Students in the geospatial applications program have completed tasks involving everything from poison distribution to vegetation mapping. “The whole concept, what really makes the students attractive when they graduate,” says Jeffrey, “is having done the on-the-ground work that you can show as a portfolio. It gives you credibility.”
The results have been tangible. “We’ve had a student’s map published in a national atlas,” Jeffrey recalls. “We’ve had students win regional conferences. Student maps have been presented at board meetings.”
Jeffrey also has maintained close connections with UMBC. Not only does he teach as an adjunct professor at the university, but he recently created an articulation agreement with UMBC that closely tracks a similar agreement made with Towson University in 2006. The agreement allows students to begin a geographic systems education at CCBC and then transfer these course skills to either university.
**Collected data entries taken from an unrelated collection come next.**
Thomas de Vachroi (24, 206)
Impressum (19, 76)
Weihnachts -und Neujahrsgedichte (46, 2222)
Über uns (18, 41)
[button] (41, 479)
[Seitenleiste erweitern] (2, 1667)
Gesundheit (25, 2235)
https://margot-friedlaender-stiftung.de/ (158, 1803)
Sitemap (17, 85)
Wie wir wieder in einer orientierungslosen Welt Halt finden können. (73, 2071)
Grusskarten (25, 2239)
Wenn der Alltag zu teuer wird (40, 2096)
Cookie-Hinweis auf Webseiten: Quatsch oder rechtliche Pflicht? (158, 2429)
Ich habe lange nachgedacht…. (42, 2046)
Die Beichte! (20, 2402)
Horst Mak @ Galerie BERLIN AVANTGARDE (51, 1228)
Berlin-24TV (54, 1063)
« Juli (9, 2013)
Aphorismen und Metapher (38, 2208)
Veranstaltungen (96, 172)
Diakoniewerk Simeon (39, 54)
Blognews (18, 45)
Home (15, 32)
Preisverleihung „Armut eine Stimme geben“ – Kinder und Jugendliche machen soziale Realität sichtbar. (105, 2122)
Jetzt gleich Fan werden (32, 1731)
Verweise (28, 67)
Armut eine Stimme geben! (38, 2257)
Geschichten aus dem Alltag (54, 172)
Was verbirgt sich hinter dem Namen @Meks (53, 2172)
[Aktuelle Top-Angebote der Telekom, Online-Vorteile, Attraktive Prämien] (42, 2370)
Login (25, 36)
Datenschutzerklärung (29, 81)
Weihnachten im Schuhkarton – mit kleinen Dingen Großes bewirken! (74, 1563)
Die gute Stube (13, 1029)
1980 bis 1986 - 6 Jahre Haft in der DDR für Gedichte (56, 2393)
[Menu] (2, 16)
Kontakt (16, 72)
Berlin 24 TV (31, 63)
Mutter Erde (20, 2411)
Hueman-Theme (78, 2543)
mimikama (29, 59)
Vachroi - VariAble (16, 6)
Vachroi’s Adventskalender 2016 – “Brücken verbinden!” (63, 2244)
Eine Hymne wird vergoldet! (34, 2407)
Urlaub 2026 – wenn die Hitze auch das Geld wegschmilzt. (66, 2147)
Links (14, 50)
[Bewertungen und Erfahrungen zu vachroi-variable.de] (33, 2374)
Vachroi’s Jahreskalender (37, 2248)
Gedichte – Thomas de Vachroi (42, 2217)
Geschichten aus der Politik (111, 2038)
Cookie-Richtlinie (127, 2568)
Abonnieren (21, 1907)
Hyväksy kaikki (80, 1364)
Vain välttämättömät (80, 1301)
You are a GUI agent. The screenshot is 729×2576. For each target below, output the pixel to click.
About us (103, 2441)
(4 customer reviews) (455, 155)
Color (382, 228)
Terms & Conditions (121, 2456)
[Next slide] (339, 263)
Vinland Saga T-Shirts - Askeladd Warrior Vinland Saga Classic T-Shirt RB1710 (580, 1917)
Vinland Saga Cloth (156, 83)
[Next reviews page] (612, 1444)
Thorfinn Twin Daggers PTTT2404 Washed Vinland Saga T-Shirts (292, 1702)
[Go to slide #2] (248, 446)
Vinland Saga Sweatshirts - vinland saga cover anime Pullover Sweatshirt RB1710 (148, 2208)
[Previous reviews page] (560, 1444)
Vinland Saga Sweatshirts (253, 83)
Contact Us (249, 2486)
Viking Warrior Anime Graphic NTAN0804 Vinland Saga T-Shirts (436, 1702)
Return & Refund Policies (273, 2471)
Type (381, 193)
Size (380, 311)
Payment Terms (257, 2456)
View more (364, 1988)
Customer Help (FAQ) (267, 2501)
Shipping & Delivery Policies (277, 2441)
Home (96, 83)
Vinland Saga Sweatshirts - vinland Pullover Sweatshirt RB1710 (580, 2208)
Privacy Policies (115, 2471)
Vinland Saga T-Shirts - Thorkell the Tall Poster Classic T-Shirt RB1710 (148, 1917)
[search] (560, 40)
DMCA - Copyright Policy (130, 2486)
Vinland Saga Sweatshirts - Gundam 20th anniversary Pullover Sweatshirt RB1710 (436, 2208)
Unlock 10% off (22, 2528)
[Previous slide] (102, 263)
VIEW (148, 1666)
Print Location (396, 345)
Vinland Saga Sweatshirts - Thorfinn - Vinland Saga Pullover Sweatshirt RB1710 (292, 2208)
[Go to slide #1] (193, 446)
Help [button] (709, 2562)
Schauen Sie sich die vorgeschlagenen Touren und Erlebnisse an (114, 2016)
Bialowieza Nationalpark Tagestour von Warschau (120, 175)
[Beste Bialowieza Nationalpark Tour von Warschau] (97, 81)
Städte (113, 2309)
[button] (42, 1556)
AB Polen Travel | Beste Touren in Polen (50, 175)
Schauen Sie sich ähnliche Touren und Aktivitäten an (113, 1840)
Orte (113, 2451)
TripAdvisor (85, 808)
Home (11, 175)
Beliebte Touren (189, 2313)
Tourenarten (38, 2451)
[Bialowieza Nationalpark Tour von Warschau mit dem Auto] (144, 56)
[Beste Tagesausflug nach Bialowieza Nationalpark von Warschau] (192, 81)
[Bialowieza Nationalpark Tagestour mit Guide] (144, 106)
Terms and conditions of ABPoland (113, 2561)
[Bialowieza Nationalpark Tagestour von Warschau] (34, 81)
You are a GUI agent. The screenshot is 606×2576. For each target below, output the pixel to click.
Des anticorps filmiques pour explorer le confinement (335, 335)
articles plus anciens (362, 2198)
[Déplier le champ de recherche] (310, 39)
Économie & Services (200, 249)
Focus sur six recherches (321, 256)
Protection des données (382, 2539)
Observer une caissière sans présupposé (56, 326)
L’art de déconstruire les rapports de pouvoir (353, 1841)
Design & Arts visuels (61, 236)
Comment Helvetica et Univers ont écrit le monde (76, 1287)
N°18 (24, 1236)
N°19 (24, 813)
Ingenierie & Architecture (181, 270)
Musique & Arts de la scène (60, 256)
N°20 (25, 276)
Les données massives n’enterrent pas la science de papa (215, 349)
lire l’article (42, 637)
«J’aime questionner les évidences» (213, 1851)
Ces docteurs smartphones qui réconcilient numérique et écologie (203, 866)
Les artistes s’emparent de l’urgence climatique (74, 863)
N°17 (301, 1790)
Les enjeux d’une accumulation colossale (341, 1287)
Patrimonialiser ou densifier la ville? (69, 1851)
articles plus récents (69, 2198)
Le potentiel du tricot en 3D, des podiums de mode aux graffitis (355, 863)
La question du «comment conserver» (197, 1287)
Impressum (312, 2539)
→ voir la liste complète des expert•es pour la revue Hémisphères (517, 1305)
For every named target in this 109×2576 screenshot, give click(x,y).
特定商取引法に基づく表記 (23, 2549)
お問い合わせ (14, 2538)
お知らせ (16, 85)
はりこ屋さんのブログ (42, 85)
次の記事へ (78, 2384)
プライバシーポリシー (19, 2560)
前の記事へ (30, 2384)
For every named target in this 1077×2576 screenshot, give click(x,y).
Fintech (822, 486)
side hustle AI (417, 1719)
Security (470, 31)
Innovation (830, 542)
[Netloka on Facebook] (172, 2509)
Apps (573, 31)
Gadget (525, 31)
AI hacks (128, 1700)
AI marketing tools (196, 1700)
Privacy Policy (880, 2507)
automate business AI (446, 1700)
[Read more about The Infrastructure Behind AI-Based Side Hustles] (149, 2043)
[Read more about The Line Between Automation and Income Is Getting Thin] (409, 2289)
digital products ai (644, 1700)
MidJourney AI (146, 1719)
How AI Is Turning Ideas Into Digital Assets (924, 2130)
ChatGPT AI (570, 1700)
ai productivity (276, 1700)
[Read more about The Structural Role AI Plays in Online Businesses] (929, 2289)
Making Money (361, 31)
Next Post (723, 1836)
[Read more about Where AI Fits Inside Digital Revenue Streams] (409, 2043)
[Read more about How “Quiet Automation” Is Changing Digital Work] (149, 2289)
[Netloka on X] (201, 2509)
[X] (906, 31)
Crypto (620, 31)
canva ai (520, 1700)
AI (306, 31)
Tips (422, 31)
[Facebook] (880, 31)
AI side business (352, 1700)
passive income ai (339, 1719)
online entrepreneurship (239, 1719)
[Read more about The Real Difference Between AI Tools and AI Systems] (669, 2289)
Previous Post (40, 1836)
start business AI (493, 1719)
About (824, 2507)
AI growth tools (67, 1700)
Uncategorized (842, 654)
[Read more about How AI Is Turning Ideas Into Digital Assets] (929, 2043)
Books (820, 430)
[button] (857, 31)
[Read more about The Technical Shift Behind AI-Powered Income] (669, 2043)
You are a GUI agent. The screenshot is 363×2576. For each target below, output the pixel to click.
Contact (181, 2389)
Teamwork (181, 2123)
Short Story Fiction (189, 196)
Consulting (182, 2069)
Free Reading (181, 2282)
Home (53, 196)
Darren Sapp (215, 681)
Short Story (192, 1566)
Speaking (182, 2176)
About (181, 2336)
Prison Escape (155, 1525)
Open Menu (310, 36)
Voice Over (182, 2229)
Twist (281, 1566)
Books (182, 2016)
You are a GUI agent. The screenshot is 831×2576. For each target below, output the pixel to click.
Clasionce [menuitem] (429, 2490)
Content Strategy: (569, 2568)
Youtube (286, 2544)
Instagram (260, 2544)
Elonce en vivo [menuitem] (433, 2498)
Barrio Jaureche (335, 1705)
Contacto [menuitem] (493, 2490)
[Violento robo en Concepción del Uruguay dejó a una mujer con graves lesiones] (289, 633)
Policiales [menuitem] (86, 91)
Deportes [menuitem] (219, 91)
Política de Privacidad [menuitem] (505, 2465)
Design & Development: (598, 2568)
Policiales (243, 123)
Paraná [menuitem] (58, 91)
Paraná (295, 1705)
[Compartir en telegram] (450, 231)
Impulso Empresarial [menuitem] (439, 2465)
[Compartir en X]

“There are no undergraduate institutions in the state of Maryland that offer the depth and breath of (GIS) courses that CCBC offers,” Jeffrey notes. “What ends up happening is that students that get out of my program, when they transfer to UMBC or Towson, they have far better GIS skills then someone who has started at UMBC or Towson in the geography program.”
UMBC will see its first group of CCBC transfer students in the coming academic year, and Jeffrey says that the students who have transferred to Towson have already found success. Yet he adds that the articulation agreement will help these students round out their skills sets.
“When students transfer to UMBC or Towson, they are going to have GIS skills that exceed students that are already in those programs,” he observes. “What they won’t have is the content coursework for the field. What they won’t have is the depth and breadth of the geography field.”
Jeffrey reflects fondly on his days at UMBC, and he proudly cites his experiences in the UMBC geography department and the research projects he worked on during his undergraduate education as his guide in creating the Geospatial Applications Program at CCBC.
“The ability of the faculty [at UMBC] to provide those experiences to me, I have built that philosophy into this program,” he says. “If this program is successful, it is because of that.”